**What is expected**
The output should be exactly the lines from the one containing "Más opciones de pago (898, 928)" through the last line of the records, and only those.
____________________
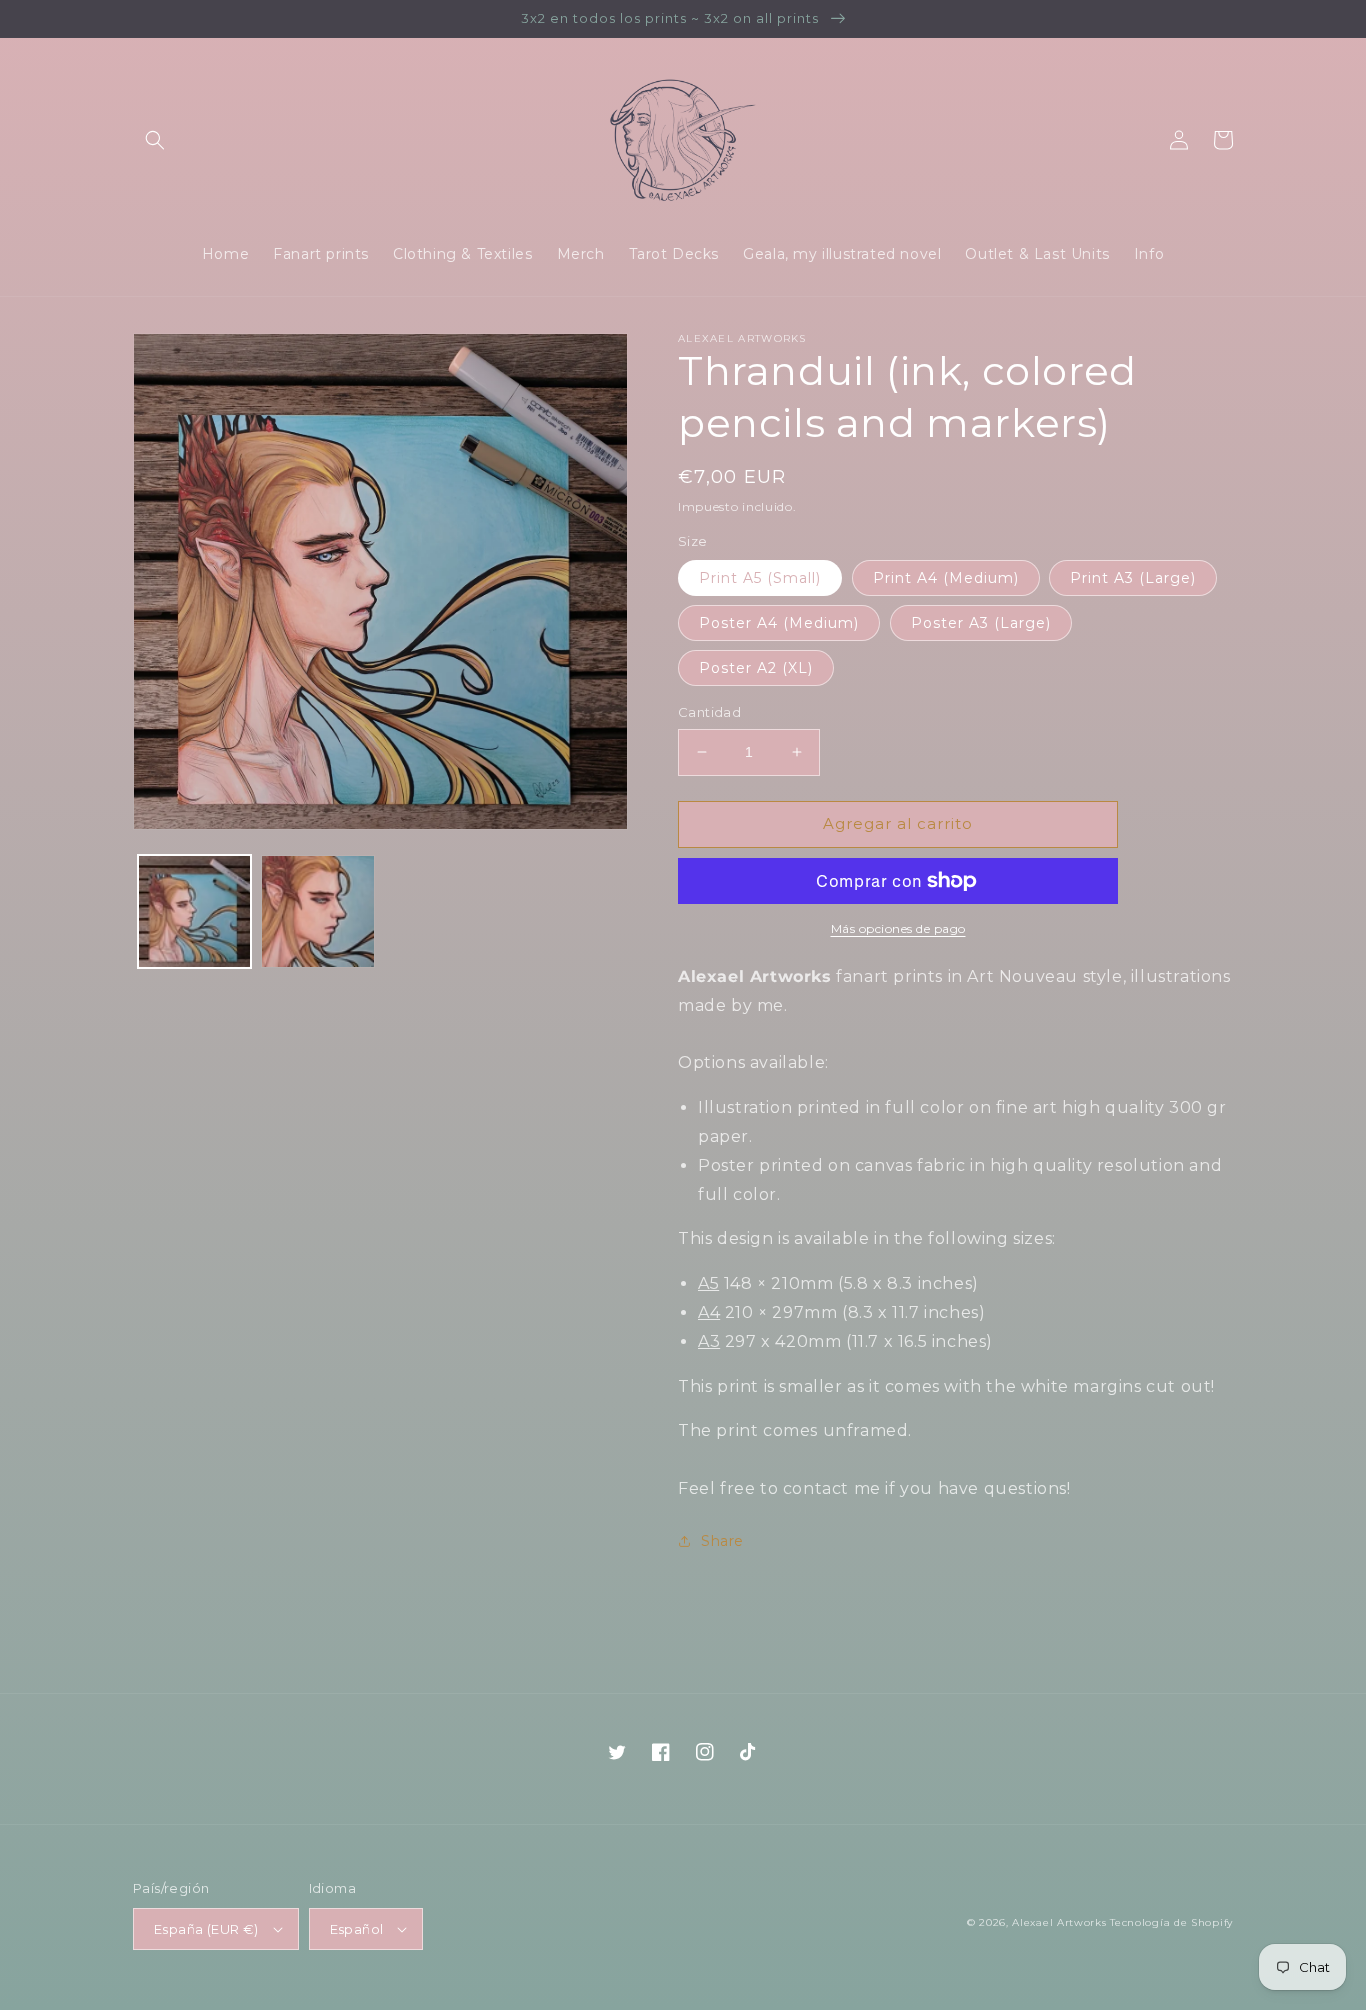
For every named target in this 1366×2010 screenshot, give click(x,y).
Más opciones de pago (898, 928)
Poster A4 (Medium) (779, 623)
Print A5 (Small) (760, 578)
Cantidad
____________________
**Reply to the exercise**
Más opciones de pago (898, 928)
Poster A4 (Medium) (779, 623)
Print A5 (Small) (760, 578)
Cantidad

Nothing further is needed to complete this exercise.